====== PROVIDED PASSAGE ======

In Costa Rica, my life changed. I experienced True Love for the first time. I *slept with strangers. I watched the sun rise in the middle of a broken street. I hiked the tallest mountain I'd ever seen. I wiped out in the middle of a rain forest. I slid through a muddy, hollow tree. 


I did thousands of things I never would have done at home. Things that were scary, confusing, and hard to admit. When I left, I was just an American teenager, but when I got home I was changed. I had become a great explorer, a missionary, a vagabond, even if just for a little while. The strangest part was that home didn't feel like home anymore. Honestly, I was anything but comfortable. 


My hope for you is that you can find the balance I can't seem to find. Fervently pursue the things you love, but never become comfortable. You have to change to change yourself. 


*meant in a literal, not sexual context

February 24, 2011

Comparisons Don't Increase Your Worth

I haven't posted for awhile. I decided to take a few steps away from myself, and stop thinking, and start doing. I knew I had to let go of the one thing I held onto so dearly-- writing.

The funny thing is--I learned that sometimes life is not about doing. This past month, I did a great job of doing. I saw more people, spent more money, and went many places. So this afternoon when my mom told me I'd be staying home all weekend, I was so relieved that I went to the library to get some books to lose myself in.

You see, sometimes we begin to think what we are, what we are doing is not enough. That we should all become Renaissance men or be extremely cultured. Some people like to find their worth in the things they buy, but not me. I like to measure worth by experience, knowledge, understanding. These are all very good things, but when is it okay to ever believe that I am more or less than I actually am? When is it necessary to question my own worth because of (lack off) accomplishments?

======

### COMPLETE THE FOLLOWING:
• a. In the blog excerpt, what did the writer slide through in Costa Rica?
• b. Please rewrite the paragraph of the blog excerpt that begins "The funny thing is" in shorter form, keeping its main facts.
• c. Carry the blog excerpt forward, starting right after its final sentence.
The material after this blog excerpt comes from a separate source.

====== DATA SEGMENT ======

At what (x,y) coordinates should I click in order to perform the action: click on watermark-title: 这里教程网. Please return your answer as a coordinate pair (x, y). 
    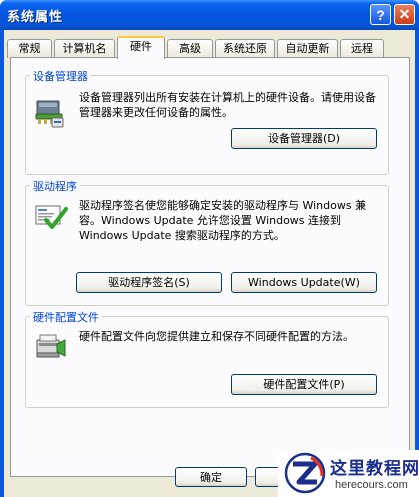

======

### RESPONSE LIST:
• a. A muddy, hollow tree.

• b. The writer learned that life is sometimes not about doing. After a busy month of seeing more people, spending more money, and going many places, the writer was relieved to hear from Mom about staying home all weekend and went to the library for books to get lost in.

• c.
On Sunday, we had a guest preacher at church. He discussed how the angels cannot look upon the face of God (Isaiah 6). Though it would be nice to be an angel, they will never know the joy will we once know. One day, we will look in God's face, and He will call to us saying, "Well done, my good and faithful servant" (Matthew 25)...Or at least that's what I hope He'll be saying to me ;)

January 11, 2011

Waging War

Recently, I was made aware that people actually read my blogs. Wow, I cannot express what an honor that actually is. I have always wanted to impact the world (or at least my three followers) with written word. I have always wanted to start a revolution through love, encouragement. My blogs are usually a dedication to those who want something more, but cannot seem to place it. Or those who are still willing to fight.

Well, let the war begin. 

And this time, I'm serious. I'm making this post a short post because I am tired of writing to inspire while I just sit on my tail writing. I want you to get up right now, and let the war begin. Make a to-do list and start doing it. Stop procrastinating. Stop acting like Marissa. There are great things that need to be done out there and you are the only ones that can do it. WE ARE the only ones.

"Oh, God, let us be a generation that seeks, seeks Your face, oh God of Jacob."


Regardless of your beliefs or your backgrounds, if you're reading this, I believe that you are at least open to the idea of humanism, unlimited human potential. We can be masters of all, achieving great things for causes that actually mean something. No one is asking you to end world hunger, or establish your own non-profit. Just do something. Do not let your life pass you by, with you only wondering "what-if." 

Meanwhile, I will be creating my own grand list, and actually completing it.







endnote: if you need any ideas of where and how to take action, I am more than happy to let you know. Personally, I would start with one thing that seems really meaningful. Also, let me know in the comments what you want to do, and I'll be glad to assist.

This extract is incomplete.